For personal experience the main advantages for both employer and employees to offer work from home are:
Save money on office spaces
Allow to employ people from all over the world
Increase people morale and productivity
It make the company more appealing to employee
Statistically proven that employee work longer and harder
No need to commute
Save of travel expenses
More relaxed due to familiar environment
Allow to seek for job from all over the world
The bad stuff
Even if work from home is a fantastic trend, there are some part of it that can really affect you, either if you are the company owner of an employee.
I have personally experienced a small degree of work from home and I have noticed that not all grass is green.
work from home is very good on the tin, but it comes with its own disadvantages and these are:
Extra set up/ software needed for work from home
Need good organisation with inventory, because scattered accross the globe
Employees could be on different timezone and this can affect the business
It is not easy to transition to remote working when you are using to deal face to face
You may inadvertently work too much
Hard to switch off because work and life environment is the same
Different timezone may affect you (eg. company meeting)
Lack of socialisation
It is not easy to transition to remote working when you are using to deal face to face
I personally think that is not easy to transition to work remotely, and I also believe that is not something that may actually suit everyone’s needs. Telecommuting, surely has its own advantages and can be very useful in some circumstances (eg, for people working in very remote areas or very focused individuals), but I am very sceptical that working in your own house is actually going to be the norm across the industry.

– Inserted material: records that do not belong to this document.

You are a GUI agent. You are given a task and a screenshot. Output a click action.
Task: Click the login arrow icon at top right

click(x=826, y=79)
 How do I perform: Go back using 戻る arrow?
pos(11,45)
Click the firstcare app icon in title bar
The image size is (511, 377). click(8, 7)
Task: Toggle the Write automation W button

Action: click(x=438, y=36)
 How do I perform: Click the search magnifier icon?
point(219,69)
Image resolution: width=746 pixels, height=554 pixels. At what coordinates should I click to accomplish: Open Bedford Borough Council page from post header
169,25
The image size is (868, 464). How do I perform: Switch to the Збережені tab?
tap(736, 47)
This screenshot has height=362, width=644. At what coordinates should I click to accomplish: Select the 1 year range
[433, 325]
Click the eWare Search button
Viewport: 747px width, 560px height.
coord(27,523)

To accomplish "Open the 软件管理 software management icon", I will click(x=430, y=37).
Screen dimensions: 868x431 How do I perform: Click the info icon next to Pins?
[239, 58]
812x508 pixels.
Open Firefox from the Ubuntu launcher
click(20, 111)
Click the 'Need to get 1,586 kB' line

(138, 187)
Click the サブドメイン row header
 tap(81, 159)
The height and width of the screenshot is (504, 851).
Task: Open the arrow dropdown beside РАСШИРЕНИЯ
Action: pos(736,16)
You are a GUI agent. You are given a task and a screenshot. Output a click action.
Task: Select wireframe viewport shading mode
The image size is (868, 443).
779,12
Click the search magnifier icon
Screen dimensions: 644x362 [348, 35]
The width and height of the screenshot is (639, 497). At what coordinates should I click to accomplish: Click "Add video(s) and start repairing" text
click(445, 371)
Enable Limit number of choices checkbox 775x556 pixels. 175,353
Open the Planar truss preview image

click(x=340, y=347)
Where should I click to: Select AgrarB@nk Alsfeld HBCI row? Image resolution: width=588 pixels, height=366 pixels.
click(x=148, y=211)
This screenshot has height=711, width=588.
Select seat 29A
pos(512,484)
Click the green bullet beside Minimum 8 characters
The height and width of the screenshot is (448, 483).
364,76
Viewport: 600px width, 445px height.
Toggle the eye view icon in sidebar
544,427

A tangible example to show how difficult could actually be to adopt this trend, has recently been announced by IBM, that even if it was one of the early adopter to offer its employees the ability to work from home, has now started to move all its workforce back into offices, as shown by this report of the newsobserver.
I had the ability to do remote working, but unfortunately, I really missed the face to face, the chat in the kitchen, hearing people conversation and start a office wide discussion.
Nowadays, software like Microsoft Teams and Slack are facilitating the transition offering great communication and visual features, but I personally think it is still not enough.
Today, in case you have not noticed, we have been invited to be part of History. It may seems confusing, but I am meaning it. The UK government has today announced that sale of Petrol/Diesel cars will be stopped by 2040.
I know it may seem a long time form now, but if you think ever meet a car with a registration number starting with R, well, that was build in 1997, that is 20 years ago, and ruffly close to the deadline announced by the government.
If you are reading this post, you are more than luckily going to be part of this “transition”. Fuel engine have been part of our lives since the early 20th century, and for many years, people have been calling for a change in the use of this engine, to be swapped with something greener.
What does it means for us
The example that I posted above (about the car build in 1997), highlights that many cars that are going to our of factory today, may still be in circulation when the deadline occur. In the next years, many motoring will “automatically” transition to electric cars, because by a new car that runs on fuel would be economically incorrect, as they will loose value quickly as the deadline approaches.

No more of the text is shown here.